Unterabschnitt 2 – Besondere Befugnisse → Teil 1 – Datenerhebung

Titel: Gesetz über die Bundespolizei (Bundespolizeigesetz - BPolG)
Normgeber: Bund
Amtliche Abkürzung: BPolG
Gliederungs-Nr.: 13-7-2
Normtyp: Gesetz

§ 22 BPolG – Befragung und Auskunftspflicht

(1) 1Die Bundespolizei kann eine Person befragen, wenn Tatsachen die Annahme rechtfertigen, dass die Person sachdienliche Angaben für die Erfüllung einer bestimmten der Bundespolizei obliegenden Aufgabe machen kann. 2Zum Zwecke der Befragung kann die Person angehalten werden. 3Auf Verlangen hat die Person mitgeführte Ausweispapiere zur Prüfung auszuhändigen.

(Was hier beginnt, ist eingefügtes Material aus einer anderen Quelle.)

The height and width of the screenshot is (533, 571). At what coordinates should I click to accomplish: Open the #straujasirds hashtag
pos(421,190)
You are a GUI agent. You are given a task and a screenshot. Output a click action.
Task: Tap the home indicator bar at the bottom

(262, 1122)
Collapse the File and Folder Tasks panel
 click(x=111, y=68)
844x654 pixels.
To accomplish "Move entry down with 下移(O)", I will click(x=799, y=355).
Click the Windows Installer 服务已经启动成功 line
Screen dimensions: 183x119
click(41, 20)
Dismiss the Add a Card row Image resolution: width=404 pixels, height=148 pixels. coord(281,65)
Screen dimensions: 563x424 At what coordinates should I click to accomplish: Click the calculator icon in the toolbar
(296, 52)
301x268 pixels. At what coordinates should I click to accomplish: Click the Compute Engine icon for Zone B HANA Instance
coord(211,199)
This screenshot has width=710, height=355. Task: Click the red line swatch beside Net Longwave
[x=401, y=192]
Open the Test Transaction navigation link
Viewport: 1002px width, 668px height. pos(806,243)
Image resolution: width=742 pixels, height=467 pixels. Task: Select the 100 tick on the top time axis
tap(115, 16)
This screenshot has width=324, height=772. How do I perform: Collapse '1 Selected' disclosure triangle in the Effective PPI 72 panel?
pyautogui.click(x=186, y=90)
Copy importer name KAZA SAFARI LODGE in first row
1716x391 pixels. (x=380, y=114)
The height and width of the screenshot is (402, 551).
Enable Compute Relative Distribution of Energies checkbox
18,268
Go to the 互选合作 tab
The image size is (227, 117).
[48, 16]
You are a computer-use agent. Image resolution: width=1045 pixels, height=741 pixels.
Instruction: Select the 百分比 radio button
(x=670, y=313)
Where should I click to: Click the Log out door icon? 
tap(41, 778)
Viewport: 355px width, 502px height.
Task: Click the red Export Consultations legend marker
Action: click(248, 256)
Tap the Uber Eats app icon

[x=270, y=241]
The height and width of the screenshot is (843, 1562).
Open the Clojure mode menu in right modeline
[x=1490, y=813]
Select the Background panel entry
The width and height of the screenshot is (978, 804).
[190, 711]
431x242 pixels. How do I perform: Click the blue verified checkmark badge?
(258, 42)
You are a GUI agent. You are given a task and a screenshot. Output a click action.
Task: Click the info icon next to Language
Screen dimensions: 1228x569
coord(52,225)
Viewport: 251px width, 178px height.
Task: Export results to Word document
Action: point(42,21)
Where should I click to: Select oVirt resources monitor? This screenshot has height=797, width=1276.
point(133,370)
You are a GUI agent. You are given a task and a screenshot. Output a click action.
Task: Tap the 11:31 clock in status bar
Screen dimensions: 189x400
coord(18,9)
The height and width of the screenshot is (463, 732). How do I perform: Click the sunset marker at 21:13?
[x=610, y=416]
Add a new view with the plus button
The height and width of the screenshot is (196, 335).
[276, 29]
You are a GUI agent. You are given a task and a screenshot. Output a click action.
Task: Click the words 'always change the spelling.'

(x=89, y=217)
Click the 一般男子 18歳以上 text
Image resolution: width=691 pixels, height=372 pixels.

(1a) Zur Verhinderung oder Unterbindung unerlaubter Einreise in das Bundesgebiet kann die Bundespolizei in Zügen und auf dem Gebiet der Bahnanlagen der Eisenbahnen des Bundes (§ 3), soweit auf Grund von Lageerkenntnissen oder grenzpolizeilicher Erfahrung anzunehmen ist, daß diese zur unerlaubten Einreise genutzt werden, sowie in einer dem Luftverkehr dienenden Anlage oder Einrichtung eines Verkehrsflughafens (§ 4) mit grenzüberschreitendem Verkehr jede Person kurzzeitig anhalten, befragen und verlangen, daß mitgeführte Ausweispapiere oder Grenzübertrittspapiere zur Prüfung ausgehändigt werden, sowie mitgeführte Sachen in Augenschein nehmen.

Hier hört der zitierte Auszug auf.